**GOAL OF THE EXERCISE:**
Write out, word for word, only the lines from the one containing "Screen dimensions: 1189x778" through the final line of the data.

Dataset entries:
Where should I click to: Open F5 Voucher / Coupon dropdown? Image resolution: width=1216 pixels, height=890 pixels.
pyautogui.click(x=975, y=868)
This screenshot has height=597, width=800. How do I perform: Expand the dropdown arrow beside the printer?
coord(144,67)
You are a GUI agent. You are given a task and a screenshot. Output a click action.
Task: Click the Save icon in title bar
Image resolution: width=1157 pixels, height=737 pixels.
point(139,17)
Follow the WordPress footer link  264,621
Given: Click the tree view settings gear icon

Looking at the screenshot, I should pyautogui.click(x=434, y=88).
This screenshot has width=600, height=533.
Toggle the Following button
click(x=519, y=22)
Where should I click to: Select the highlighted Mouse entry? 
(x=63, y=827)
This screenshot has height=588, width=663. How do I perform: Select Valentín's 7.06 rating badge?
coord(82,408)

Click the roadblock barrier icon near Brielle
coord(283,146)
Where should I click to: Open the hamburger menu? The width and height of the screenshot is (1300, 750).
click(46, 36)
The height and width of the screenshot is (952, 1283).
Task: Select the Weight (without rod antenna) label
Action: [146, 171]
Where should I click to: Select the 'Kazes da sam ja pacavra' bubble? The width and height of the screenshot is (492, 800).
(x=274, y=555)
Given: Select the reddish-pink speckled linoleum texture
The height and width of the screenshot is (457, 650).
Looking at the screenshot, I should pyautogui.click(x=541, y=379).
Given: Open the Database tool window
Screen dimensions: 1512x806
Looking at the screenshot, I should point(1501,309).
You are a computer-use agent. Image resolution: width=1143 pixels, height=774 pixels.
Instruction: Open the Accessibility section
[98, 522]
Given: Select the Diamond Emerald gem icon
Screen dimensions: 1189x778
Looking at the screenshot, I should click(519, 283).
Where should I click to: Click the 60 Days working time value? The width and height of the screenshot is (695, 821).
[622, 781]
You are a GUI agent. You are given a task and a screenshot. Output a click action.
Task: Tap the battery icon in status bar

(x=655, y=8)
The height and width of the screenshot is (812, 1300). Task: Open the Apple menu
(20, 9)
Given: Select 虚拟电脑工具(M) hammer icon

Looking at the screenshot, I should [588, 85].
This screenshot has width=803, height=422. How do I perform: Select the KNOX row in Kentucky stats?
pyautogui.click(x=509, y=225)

**YOUR SOLUTION:**
Screen dimensions: 1189x778
Looking at the screenshot, I should click(519, 283).
Where should I click to: Click the 60 Days working time value? The width and height of the screenshot is (695, 821).
[622, 781]
You are a GUI agent. You are given a task and a screenshot. Output a click action.
Task: Tap the battery icon in status bar

(x=655, y=8)
The height and width of the screenshot is (812, 1300). Task: Open the Apple menu
(20, 9)
Given: Select 虚拟电脑工具(M) hammer icon

Looking at the screenshot, I should [588, 85].
This screenshot has width=803, height=422. How do I perform: Select the KNOX row in Kentucky stats?
pyautogui.click(x=509, y=225)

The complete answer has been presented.